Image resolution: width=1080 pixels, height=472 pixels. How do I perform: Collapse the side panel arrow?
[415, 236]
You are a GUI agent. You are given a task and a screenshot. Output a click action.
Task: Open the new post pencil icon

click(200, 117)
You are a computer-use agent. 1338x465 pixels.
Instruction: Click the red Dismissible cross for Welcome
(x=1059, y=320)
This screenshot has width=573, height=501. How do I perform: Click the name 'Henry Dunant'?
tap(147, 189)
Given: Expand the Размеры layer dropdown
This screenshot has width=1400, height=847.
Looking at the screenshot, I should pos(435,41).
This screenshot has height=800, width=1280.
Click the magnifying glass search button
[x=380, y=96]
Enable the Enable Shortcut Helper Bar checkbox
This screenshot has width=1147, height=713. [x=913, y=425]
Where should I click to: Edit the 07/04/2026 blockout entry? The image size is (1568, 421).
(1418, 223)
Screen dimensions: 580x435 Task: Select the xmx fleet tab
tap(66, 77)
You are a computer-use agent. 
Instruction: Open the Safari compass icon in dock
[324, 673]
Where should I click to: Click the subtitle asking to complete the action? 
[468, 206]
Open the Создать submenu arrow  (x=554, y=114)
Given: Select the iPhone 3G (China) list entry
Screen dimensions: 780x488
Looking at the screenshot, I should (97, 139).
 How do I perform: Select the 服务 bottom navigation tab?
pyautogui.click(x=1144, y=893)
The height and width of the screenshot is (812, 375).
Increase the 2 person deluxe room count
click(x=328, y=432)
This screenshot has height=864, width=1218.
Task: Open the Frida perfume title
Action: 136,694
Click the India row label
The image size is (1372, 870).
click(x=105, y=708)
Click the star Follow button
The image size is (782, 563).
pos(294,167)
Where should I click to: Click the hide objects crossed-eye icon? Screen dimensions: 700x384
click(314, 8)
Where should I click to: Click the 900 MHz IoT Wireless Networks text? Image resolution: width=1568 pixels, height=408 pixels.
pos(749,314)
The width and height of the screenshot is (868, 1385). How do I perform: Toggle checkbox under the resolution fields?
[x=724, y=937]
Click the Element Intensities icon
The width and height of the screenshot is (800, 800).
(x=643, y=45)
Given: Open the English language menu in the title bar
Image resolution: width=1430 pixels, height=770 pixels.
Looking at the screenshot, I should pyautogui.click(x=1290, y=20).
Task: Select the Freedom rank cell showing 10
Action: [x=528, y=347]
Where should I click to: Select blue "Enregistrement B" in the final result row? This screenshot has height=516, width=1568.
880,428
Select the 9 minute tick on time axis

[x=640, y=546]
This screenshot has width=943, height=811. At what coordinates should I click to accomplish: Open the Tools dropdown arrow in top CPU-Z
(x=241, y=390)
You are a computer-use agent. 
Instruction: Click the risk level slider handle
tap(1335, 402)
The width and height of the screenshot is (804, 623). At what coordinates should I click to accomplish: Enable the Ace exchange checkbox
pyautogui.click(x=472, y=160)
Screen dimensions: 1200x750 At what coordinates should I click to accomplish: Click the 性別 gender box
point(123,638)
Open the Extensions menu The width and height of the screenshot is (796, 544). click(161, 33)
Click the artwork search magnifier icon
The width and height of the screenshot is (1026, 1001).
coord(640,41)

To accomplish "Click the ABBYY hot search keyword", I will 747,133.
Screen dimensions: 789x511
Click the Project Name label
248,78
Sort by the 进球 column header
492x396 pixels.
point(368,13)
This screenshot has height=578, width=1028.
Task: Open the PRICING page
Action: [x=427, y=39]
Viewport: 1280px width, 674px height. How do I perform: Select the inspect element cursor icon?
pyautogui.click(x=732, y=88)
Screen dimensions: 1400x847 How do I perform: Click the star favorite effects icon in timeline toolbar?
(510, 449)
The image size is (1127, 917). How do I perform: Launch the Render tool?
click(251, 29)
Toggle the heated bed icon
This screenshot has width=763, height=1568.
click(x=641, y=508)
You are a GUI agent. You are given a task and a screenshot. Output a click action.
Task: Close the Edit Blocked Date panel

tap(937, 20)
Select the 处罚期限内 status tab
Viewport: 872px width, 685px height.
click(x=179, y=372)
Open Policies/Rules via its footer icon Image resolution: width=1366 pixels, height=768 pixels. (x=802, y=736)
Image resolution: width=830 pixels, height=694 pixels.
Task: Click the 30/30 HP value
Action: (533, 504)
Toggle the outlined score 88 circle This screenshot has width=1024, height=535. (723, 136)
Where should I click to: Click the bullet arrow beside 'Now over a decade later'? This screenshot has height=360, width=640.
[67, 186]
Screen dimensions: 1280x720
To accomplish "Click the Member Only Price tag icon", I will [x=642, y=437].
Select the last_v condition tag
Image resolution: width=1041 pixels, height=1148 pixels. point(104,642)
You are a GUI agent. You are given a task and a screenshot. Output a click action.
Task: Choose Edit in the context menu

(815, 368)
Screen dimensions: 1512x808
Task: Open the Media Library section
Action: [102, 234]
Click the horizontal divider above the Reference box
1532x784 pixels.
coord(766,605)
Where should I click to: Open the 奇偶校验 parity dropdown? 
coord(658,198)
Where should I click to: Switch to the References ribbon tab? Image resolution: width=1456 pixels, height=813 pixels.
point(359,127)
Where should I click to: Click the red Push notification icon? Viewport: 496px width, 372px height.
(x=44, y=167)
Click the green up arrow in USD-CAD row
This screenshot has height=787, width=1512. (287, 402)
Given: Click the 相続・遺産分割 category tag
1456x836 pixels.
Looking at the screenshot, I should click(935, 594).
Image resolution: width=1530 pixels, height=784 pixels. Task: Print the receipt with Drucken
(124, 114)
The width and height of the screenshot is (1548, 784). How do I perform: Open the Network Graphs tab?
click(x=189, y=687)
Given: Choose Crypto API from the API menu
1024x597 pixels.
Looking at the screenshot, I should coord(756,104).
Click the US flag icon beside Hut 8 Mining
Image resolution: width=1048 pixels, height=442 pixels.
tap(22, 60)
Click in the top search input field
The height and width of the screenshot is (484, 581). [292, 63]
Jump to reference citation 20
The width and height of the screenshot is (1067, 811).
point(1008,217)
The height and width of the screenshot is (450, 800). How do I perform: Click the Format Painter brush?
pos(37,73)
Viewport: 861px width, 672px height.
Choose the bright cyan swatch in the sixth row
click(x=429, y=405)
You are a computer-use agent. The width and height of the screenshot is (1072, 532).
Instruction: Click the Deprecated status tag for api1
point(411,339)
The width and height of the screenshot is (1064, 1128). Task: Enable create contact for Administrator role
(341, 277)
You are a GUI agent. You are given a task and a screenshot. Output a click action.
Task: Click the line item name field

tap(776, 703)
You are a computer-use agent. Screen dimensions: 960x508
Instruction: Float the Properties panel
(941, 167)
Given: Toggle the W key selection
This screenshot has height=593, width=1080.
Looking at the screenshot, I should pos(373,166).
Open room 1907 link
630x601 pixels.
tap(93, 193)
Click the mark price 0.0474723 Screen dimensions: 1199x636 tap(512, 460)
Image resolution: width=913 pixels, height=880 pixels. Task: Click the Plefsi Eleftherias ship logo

══════════

THE PROBLEM
Copy each line above holding "will".

THE ANSWER
To accomplish "Click the ABBYY hot search keyword", I will 747,133.
To accomplish "Click the Member Only Price tag icon", I will [x=642, y=437].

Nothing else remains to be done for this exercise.